Swedish pole vaulter

Alhaji Jeng (born 13 December 1981) is a Swedish pole vaulter.

Jeng came to Sweden when he was just 3 months old, but retained his Gambian citizenship until he was 18 years old, when he applied for and was granted Swedish citizenship. He currently has the Gambian national record at 5.30 metres, set before his Swedish citizenship.

For Sweden he won the silver medal at the 2006 IAAF World Indoor Championships he has also won 5 Swedish championships in athletics. He previously held the Swedish national indoor record at 5.81 metres. His outdoor personal best is 5.80 metres, achieved in June 2006 in Zhukovskiy. This places him fourth on the Swedish all-time list, behind Armand Duplantis and Oscar Janson and Patrik Kristiansson and equal to Martin Eriksson.

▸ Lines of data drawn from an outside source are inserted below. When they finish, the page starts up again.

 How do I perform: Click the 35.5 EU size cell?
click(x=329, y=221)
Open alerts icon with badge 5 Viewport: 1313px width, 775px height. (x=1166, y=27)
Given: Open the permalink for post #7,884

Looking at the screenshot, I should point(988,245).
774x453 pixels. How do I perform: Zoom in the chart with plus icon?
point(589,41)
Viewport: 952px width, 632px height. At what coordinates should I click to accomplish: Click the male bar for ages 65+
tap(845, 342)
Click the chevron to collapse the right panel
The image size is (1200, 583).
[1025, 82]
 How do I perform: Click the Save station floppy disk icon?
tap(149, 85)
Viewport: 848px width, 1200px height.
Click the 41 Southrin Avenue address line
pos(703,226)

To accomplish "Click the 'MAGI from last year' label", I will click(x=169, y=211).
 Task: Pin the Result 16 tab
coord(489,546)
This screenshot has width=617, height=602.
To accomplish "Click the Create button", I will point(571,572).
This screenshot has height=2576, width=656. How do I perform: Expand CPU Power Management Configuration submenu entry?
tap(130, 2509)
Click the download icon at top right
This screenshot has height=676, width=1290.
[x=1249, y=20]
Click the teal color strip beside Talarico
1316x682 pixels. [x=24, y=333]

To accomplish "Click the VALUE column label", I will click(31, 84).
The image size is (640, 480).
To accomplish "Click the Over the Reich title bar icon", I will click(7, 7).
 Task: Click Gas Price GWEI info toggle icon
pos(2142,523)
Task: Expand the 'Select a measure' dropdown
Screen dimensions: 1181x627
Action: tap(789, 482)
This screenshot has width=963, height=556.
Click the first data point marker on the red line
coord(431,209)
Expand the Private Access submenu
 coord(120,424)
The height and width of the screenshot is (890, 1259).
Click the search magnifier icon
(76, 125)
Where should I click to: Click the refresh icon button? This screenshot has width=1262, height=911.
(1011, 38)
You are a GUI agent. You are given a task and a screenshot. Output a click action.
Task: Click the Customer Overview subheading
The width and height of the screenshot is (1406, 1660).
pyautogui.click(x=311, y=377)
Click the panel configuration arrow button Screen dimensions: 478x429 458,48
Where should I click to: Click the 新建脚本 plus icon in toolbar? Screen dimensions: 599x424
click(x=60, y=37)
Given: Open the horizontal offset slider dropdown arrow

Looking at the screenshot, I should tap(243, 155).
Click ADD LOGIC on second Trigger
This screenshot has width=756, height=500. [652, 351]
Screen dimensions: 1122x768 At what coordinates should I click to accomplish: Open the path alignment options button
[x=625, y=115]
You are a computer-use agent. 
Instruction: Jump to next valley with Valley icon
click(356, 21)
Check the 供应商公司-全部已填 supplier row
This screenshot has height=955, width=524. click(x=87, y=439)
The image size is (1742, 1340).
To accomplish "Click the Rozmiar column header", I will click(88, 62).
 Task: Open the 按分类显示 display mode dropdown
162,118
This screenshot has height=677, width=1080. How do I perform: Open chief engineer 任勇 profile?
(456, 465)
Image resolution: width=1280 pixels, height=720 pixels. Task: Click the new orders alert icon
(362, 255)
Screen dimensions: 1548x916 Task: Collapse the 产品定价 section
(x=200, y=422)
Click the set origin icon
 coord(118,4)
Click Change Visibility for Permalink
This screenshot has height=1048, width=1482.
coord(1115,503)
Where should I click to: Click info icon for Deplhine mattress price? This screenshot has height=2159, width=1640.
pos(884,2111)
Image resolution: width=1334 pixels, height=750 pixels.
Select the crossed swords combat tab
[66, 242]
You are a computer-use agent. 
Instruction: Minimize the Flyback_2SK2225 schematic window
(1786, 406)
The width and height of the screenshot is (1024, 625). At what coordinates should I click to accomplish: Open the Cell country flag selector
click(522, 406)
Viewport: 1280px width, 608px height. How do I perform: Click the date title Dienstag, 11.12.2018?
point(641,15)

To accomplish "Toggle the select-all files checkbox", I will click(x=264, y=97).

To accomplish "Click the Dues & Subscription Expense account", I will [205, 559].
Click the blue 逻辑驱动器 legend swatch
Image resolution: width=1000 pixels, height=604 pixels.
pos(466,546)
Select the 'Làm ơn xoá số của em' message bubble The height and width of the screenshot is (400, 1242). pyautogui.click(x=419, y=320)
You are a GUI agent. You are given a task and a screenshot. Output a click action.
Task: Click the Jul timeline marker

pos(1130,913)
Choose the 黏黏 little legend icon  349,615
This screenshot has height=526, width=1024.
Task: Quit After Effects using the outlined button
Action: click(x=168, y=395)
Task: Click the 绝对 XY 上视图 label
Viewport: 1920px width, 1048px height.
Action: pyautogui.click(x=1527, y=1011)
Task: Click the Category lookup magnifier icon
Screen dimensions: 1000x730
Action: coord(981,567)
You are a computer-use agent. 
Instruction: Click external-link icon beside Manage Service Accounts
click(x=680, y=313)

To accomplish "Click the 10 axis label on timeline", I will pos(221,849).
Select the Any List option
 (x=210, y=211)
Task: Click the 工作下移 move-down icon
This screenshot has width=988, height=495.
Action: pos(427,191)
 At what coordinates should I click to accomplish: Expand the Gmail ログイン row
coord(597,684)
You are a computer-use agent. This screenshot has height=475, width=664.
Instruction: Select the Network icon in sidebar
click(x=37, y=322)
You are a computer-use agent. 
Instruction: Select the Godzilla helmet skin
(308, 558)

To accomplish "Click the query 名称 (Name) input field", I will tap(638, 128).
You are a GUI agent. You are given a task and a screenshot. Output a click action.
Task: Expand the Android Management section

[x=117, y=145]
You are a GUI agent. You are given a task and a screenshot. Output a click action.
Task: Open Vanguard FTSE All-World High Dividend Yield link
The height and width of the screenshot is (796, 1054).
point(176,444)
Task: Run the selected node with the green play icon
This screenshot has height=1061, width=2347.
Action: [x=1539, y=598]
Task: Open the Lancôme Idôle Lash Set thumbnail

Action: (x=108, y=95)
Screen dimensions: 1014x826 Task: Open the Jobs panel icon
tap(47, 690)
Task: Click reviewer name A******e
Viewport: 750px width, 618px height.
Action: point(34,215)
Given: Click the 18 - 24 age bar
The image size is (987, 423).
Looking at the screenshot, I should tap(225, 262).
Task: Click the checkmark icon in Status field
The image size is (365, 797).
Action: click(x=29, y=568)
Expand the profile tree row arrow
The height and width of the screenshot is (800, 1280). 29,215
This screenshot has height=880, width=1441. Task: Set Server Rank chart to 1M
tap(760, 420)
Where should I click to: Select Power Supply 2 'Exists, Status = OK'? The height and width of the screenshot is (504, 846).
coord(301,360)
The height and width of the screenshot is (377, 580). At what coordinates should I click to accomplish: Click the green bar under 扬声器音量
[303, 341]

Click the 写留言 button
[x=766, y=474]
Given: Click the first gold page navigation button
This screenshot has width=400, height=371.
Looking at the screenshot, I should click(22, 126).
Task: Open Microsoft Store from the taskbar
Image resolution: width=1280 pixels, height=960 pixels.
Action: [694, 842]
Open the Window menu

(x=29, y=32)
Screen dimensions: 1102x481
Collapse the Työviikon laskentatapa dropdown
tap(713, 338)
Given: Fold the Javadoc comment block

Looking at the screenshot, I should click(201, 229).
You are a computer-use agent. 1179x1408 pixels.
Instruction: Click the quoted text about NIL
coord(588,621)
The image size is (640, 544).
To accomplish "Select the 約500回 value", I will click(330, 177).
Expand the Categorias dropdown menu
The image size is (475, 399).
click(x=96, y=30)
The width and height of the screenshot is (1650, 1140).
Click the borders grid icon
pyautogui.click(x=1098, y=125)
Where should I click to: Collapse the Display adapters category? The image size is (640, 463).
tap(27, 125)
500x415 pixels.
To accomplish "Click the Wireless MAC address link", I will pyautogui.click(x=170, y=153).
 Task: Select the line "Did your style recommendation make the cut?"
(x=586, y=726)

At the 2008 Summer Olympics, he missed out on qualification for the pole vault final by one place, since then he's participated in the 2008 IAAF World Indoor Championships, the 2009 IAAF World Championships, the 2011 IAAF World Championships, the 2012 Olympic games and the 2013 IAAF World Championships.

==Personal life==
Jeng is a practicing Muslim, according to him Islam is very important in his life. He currently lives in Gothenburg.